Women's Reproductive Health
Menstrual Function and Fertility
Obesity
in premenopausal women is associated with menstrual irregularity and amenorrhea.
As part of the Nurses' Health Study, a case control study suggested that the
greater the BMI at age 18 years,
even at levels lower than those considered obese, the greater the risk of
subsequent ovulatory infertility. The most prominent condition associated with
abdominal obesity is polycystic ovarian syndrome, a combination of infertility,
menstrual disturbances, hirsutism, abdominal hyperandrogenism, and anovulation.

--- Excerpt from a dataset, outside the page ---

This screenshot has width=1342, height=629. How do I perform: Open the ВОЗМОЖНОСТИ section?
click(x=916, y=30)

This syndrome is strongly associated with hyperinsulinemia and insulin
resistance.
Pregnancy
Pregnancy
can result in excessive weight gain and retention. The 1988 National Maternal
and Infant Survey observed that 41.6 percent of women reported retaining
9 lb of their
gained weight during pregnancy, with 33.8 percent reporting
14 lb of
retained weight gain. The retained weight gain associated with pregnancy
was corroborated by the study of Coronary Artery Risk Development in Young
Adults (CARDIA). As a result of their first pregnancy, both black and white
young women had a sustained weight gain of 2 to 3 kg (4.4 to 6.6 lb) of body
weight.


Another
study on a national cohort of women followed for 10 years reported that weight
gain associated with childbearing ranged from 1.7 kg (3.7 lb) for those having
one live birth during the study to 2.2 kg (4.9 lb) for those having three178.

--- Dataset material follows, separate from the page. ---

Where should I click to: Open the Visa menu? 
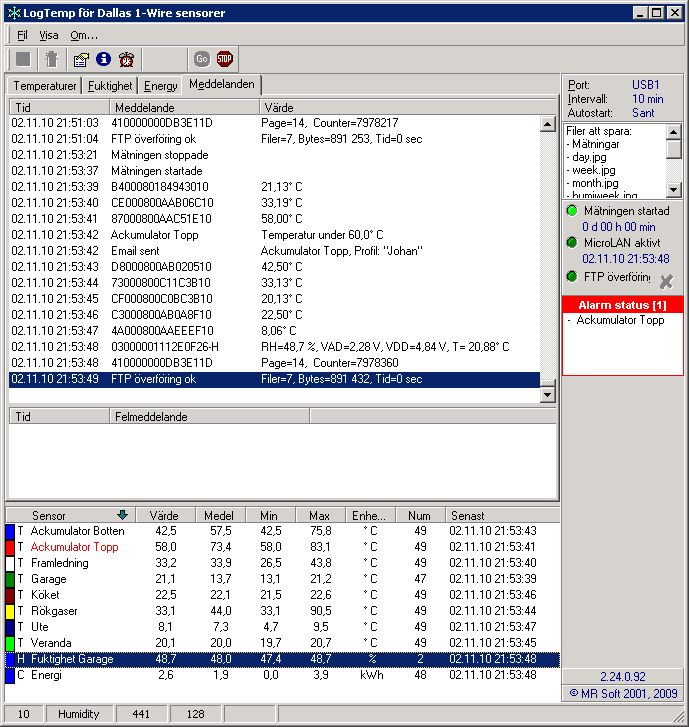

In addition, higher prepregnancy weights have been shown to increase the risk
of late fetal deaths.
Obesity
during pregnancy is associated with increased morbidity for both the mother and
the child. A tenfold increase in the prevalence of hypertension and a 10
percent incidence of gestational diabetes have been reported in obese pregnant
women. Obesity also is associated with difficulties in managing labor and
delivery, leading to a higher rate of induction and primary Caesarean
section. Risks associated with anesthesia are higher in obese women, as
there is greater tendency toward hypoxemia and greater technical difficulty in
administering local or general anesthesia. Finally, obesity during pregnancy is
associated with an increased risk of congenital malformations, particularly of
neural tube defects.
A
certain amount of weight gain during pregnancy is desirable. The fetus itself,
expanded blood volume, uterine enlargement, breast tissue growth, and other
products of conception generate an estimated 13 to 17 lb of extra weight.

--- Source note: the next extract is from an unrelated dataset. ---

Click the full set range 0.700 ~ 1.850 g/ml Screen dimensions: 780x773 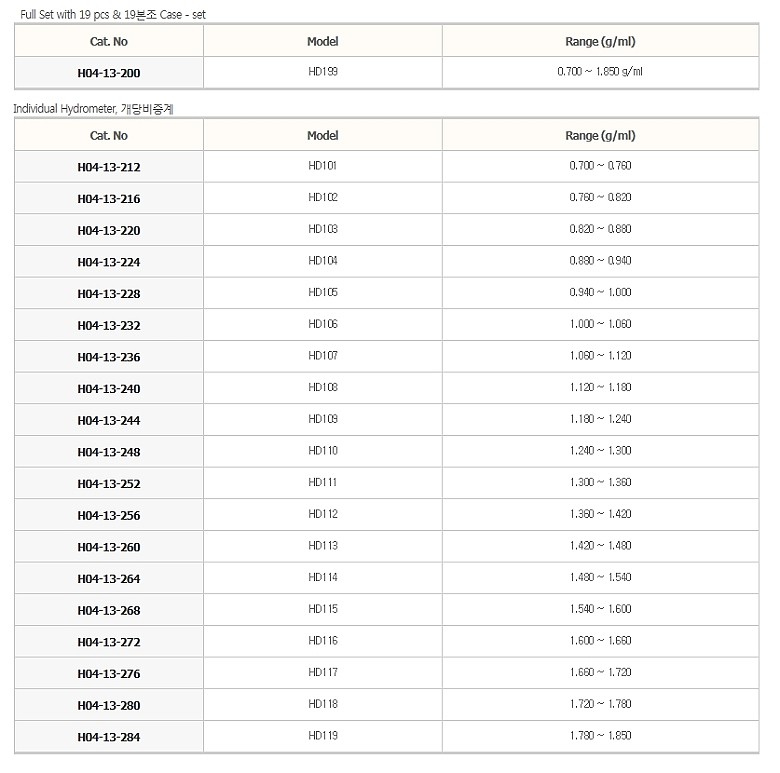click(x=600, y=72)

Weight gain beyond this, however, is predominantly maternal adipose tissue. It
is this fat tissue that, in large measure, accounts for the postpartum
retention of weight gained during pregnancy. In turn, this retention reflects a
postpartum energy balance that does not lead to catabolism of the gained
adipose tissue. In part, this may reflect reduced energy expenditure through
decreased physical activity, even while caring for young children, but it may
also reflect retention of the pattern of increased caloric intake acquired
during pregnancy.
One
difficulty in developing recommendations of optimal weight gain during pregnancy
relates to the health of the infants. A balance must be achieved between
high-birth-weight infants who may pose problems during delivery and who may
face a higher rate of Caesarean sections and low-birth-weight infants who face a
higher infant mortality rate. However, data from the Pregnancy Nutrition
Surveillance System from CDC showed that very overweight women would benefit
from a reduced weight gain during pregnancy to help reduce the risk for
high-birth-weight infants.
The
Institute of Medicine report made recommendations concerning
maternal weight gain. It recommended that each woman have her BMI measured and recorded at the time of entry into
prenatal care. For women with a BMI
of less than 20, the target weight gain should be 0.5 kg (1.1 lb) of weight
gain per week during the second and third trimester. For a woman whose BMI is greater than 26, the weight gain target is
0.3 kg (0.7 lb) per week during the last two trimesters.